|Year : 2002 | Volume
| Issue : 2 | Page : 2
Jassim Al Suwaidi
|Date of Web Publication||22-Jun-2010|
Jassim Al Suwaidi
Source of Support: None, Conflict of Interest: None
|How to cite this article:|
Al Suwaidi J. Cardiovascular News. Heart Views 2002;3:2
Primary angioplasty beneficial in elderly patients with acute myocardial infarction
A randomized comparison of primary angioplasty and thrombolytic therapy study sought to determine the short- and long-term outcome of primary coronary angioplasty and thrombolytic therapy for acute myocardial infarction (AMI) in patients older than 75 years of age. 87 patients with an AMI who were older than 75 years were randomly assigned to treatment with angioplasty or intravenous (IV) streptokinase. Clinical outcome was measured by taking the end points of death and the combination of death, reinfarction or stroke during follow-up. The primary end point, a composite of death, reinfarction or stroke, at 30 days had occurred in 4 (9%) patients in the angioplasty group as compared with 12 (29%) in the thrombolysis group (p = 0.01, relative risk [RR]: 4.3, 95% confidence interval [CI]: 1.2 to 20.0). At one year the corresponding figures were 6 (13%) and 18 (44%), respectively (p = 0.001, RR: 5.2, 95% CI: 1.7 to 18.1). The authors concluded that in patients with AMI who were older than 75 years, primary coronary angioplasty had a significant clinical benefit when compared with IV streptokinase therapy.

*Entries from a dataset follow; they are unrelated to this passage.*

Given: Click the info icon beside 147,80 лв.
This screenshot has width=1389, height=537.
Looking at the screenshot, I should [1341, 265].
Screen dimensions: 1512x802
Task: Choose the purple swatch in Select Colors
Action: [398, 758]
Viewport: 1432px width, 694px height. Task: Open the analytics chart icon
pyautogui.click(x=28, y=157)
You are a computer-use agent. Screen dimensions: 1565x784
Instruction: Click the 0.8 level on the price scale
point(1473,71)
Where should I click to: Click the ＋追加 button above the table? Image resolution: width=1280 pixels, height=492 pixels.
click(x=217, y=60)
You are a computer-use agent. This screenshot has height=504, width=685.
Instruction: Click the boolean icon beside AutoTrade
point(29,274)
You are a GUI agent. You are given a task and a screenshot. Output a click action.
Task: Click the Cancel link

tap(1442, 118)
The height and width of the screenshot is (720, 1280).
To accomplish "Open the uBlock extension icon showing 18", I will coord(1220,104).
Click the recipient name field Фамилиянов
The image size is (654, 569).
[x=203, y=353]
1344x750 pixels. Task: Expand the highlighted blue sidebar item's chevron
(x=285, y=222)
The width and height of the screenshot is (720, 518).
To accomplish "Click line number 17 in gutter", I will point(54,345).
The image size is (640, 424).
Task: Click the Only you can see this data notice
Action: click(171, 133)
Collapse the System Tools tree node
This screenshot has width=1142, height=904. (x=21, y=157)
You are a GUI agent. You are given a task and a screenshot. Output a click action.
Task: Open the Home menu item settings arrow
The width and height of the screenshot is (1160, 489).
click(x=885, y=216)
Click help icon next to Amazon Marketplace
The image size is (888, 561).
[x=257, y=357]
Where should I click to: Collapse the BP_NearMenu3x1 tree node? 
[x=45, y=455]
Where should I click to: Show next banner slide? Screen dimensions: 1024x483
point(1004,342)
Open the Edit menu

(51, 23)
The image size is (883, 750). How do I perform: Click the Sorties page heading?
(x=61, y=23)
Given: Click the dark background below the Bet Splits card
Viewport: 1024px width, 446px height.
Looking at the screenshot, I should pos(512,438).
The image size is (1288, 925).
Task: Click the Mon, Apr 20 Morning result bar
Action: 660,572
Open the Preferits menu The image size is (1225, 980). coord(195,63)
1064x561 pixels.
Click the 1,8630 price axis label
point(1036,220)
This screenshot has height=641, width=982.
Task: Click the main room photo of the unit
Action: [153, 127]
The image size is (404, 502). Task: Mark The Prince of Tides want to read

Obesity accelerates coronary atherosclerosis in young men
The Pathobiological Determinants of Atherosclerosis in Youth (PDAY) evaluated the association of obesity and atherosclerosis in young patients dying of external causes. The study collected arteries, blood, and other tissue from 3000 persons aged 15 to 34 years dying of external causes and autopsied in forensic laboratories. The investigators measured gross atherosclerotic lesions in the right coronary artery (RCA), American Heart Association (AHA) lesion grade in the left anterior descending coronary artery (LAD), serum lipid concentrations, serum thiocyanate (for smoking), intimal thickness of renal arteries (for hypertension), glycohemoglobin (for hyperglycemia), and adiposity by body mass index (BMI) and thickness of the panniculus adiposus. BMI in young men was associated with both fatty streaks and raised lesions in the RCA and with AHA grade and stenosis in the LAD. The effect of obesity (BMI>30 kg/m2) on RCA raised lesions was greater in young men with a thick panniculus adiposus. Obesity was associated with non-HDL and HDL (inversely) cholesterol concentrations, smoking (inversely), hypertension, and glycohemoglobin concentration. These variables accounted for 15% of the effect of obesity on coronary atherosclerosis in young men. BMI was not associated with coronary atherosclerosis in young women although there was a trend among those with a thick panniculus adiposus. The study concluded that obesity is associated with accelerated coronary atherosclerosis in adolescent and young adult men. These observations support the current emphasis on controlling obesity to prevent adult coronary heart disease.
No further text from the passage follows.